Global Crossing Workers File Company Stock Suit

March 15, 2002 ( - In what is becoming a familiar refrain from employees of beleaguered companies with company stock in their 401(k) plan, Global Crossing workers allege in a lawsuit that they lost large sums of money invested in Global stock.

Similar to the 401(k) plan at Enron in which participants had to take their company matching contribution in company stock, the Global workers claim they were accumulating Global stock at a time when the company was coping with financial problems and the shares’ value was plummeting.

Global officials named as defendants breached their fiduciary duty by not properly disclosing Global’s true financial problems and by not warning participants about the potential risks of overaccumulating company stock, the lawsuit alleges

Joins Other Suits

Global Crossing’s stock, which once traded as high as $64 per share, has lost about 96% of its value in the past 12 months. Recently, the company, which sold computer bandwith, sought protection from a US Bankruptcy Court.

The latest lawsuit joins two others recently filed against Global Crossing, which also charged company executives with a fiduciary breach over employee 401(k) losses from company stock. 

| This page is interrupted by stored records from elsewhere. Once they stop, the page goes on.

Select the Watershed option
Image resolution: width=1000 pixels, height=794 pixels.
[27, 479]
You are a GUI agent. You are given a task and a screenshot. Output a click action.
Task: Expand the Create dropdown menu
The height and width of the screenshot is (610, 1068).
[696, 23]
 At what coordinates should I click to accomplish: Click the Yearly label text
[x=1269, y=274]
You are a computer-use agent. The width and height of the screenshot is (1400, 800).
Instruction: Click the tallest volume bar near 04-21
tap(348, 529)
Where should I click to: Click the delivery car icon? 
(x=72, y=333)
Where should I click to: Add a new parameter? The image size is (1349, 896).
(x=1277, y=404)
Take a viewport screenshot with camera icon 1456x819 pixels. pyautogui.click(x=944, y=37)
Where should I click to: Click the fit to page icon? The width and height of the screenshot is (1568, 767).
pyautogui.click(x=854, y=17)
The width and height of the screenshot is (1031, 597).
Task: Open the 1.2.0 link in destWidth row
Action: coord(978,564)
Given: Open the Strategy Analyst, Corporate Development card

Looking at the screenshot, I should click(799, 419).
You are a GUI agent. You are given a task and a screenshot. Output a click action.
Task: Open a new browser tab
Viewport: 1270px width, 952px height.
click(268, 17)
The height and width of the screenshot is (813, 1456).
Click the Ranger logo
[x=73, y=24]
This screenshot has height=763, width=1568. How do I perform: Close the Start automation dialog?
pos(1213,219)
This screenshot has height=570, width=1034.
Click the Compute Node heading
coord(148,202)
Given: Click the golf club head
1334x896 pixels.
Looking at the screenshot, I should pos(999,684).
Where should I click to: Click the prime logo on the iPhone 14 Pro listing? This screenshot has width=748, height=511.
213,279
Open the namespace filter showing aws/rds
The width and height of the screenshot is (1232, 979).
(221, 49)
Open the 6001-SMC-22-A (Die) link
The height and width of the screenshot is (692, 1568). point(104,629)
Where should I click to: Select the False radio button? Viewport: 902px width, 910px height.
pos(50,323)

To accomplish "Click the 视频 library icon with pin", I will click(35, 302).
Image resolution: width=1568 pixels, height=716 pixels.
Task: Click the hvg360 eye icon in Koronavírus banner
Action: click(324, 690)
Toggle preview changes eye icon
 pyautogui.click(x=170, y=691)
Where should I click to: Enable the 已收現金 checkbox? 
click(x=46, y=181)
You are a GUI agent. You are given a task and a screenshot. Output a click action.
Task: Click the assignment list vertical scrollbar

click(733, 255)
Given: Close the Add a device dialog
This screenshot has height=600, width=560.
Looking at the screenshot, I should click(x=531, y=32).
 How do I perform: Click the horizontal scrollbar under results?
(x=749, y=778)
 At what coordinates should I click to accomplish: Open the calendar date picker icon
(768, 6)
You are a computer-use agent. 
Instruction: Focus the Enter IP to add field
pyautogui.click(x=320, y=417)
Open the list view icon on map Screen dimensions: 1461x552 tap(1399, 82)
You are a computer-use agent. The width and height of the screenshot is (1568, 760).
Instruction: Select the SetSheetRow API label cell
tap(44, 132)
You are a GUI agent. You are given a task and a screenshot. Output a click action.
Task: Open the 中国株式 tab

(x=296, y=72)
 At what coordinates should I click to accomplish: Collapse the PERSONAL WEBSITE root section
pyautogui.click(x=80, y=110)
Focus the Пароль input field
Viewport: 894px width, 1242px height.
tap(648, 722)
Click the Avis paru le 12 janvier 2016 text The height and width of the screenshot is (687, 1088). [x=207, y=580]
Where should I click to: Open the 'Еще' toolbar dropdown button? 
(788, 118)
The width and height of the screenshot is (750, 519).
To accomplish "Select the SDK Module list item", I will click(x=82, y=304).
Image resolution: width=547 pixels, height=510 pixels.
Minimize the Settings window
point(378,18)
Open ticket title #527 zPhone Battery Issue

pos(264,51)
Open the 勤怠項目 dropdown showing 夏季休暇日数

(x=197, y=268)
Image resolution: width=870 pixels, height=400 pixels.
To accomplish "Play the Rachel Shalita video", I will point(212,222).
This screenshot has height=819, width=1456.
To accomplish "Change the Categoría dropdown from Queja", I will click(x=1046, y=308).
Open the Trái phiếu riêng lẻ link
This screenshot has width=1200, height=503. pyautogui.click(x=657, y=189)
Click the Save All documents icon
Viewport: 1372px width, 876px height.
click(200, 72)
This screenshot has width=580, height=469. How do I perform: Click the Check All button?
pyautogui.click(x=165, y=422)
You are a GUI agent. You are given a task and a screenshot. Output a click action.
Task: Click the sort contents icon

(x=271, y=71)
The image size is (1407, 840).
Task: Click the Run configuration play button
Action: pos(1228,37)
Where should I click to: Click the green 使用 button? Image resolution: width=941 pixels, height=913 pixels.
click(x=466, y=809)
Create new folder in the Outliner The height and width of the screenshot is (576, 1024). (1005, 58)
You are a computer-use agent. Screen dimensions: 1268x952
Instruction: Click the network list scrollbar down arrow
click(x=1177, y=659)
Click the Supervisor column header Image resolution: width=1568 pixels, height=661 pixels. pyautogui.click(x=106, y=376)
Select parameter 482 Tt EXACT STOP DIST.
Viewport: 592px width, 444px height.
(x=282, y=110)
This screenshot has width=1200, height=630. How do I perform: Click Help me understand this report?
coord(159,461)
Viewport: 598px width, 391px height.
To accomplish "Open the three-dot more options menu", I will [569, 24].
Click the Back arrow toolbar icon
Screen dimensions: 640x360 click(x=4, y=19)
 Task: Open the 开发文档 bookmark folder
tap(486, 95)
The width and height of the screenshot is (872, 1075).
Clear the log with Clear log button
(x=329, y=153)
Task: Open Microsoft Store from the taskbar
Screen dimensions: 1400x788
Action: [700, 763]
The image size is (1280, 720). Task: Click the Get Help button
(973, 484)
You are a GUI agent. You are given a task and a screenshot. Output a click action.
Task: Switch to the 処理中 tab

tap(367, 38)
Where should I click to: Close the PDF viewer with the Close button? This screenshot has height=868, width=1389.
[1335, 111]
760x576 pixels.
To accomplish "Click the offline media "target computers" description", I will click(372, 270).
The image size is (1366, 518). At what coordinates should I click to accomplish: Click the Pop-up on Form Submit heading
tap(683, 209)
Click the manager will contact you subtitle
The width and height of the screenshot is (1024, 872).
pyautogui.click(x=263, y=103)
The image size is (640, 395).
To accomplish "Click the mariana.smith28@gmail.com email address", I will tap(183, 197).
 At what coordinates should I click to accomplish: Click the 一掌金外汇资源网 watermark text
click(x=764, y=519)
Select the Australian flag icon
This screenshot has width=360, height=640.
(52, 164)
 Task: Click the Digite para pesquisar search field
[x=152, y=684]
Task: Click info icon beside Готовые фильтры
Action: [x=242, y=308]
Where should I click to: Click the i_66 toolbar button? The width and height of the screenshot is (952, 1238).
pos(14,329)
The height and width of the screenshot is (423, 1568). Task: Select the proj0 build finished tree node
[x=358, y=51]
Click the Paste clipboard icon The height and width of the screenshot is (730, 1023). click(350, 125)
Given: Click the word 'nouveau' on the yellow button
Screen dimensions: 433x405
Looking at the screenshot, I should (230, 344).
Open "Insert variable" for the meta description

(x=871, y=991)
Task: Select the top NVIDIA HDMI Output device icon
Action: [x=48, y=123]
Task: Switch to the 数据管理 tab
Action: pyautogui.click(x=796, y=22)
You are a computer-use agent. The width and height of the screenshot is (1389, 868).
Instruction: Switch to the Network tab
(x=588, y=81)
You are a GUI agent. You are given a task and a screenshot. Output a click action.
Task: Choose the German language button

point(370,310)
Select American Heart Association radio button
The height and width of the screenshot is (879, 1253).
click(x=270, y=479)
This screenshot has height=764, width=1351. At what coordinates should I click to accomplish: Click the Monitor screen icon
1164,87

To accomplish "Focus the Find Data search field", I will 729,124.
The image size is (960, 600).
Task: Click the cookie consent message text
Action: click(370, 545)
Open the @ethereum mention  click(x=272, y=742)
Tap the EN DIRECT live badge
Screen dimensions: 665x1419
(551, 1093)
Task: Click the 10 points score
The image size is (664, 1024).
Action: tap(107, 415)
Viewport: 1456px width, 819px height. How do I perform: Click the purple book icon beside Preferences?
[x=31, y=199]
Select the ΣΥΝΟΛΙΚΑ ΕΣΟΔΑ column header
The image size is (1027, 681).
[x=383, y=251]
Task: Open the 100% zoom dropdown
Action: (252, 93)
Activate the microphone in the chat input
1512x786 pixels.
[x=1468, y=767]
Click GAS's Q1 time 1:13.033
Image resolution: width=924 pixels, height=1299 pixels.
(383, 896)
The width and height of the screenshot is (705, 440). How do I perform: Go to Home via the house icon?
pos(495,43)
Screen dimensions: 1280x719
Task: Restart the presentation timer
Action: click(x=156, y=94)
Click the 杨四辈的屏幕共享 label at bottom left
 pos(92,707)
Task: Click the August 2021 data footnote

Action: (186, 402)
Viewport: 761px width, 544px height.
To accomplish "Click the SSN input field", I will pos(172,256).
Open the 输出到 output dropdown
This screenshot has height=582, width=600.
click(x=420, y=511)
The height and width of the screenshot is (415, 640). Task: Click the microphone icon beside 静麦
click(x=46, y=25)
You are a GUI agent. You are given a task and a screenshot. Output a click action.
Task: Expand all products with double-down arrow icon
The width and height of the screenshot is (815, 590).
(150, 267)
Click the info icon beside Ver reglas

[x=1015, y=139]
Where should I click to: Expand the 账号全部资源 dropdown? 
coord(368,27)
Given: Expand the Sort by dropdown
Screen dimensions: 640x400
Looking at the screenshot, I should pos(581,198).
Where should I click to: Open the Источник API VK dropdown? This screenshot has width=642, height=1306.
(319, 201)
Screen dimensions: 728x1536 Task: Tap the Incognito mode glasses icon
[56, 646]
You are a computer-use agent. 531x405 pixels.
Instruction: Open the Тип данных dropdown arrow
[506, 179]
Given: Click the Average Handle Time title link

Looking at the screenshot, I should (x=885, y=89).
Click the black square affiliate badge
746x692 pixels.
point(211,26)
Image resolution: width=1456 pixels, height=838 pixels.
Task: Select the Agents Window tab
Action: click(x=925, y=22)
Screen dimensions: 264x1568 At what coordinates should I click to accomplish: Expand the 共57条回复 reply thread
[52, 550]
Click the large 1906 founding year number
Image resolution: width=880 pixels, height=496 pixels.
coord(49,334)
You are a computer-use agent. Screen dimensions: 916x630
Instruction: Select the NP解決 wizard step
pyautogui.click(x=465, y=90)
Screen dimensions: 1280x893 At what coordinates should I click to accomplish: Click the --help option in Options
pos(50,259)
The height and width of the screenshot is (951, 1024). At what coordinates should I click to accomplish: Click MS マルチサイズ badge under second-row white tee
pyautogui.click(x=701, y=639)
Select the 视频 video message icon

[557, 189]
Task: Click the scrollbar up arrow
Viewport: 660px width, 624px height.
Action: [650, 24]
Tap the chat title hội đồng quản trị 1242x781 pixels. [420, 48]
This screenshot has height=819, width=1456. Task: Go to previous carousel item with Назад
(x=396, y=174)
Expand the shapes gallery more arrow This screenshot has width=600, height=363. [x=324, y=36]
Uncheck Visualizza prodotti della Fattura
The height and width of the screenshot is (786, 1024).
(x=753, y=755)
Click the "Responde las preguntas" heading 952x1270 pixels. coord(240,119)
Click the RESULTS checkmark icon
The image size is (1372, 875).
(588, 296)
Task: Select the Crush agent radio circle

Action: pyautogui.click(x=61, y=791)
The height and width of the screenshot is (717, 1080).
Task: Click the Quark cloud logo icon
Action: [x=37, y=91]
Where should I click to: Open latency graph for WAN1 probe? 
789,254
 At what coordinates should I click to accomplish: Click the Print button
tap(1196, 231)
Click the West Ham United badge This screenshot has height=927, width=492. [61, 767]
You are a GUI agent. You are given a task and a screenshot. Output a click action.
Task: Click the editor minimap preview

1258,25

Former Global employee Scott Johnson, named plaintiff in the latest suit, charged that company executives are obliged under ERISA to make good on losses suffered as a result of a fiduciary duty breach – a sum the suit estimated at “tens of millions of dollars.” 
Named as defendants in the Johnson complaint are 17 Global Crossing executives and directors, including Gary Winnick, the former chairman, who has come under scrutiny for his decision to sell almost 10 million shares of his Global Crossing stock for nearly $124 million just before the company’s bankruptcy.

Drying Up

According to the latest suit, Global’s financial woes centered around the building of a new global fiber-optic internet network on which the company was to offer bandwith. The suit said Global’s debt load connected to the project ballooned to $7.2 billion by 2000 – an amount which eventual sunk the company when bandwith demand began drying up.

In October 2001, Global Crossing issued an announcement that its third-quarter revenue would be $400 million less than predicted.

The case is Johnson v. Winnick, C.D. Calif., No. CV 02-02070 DT.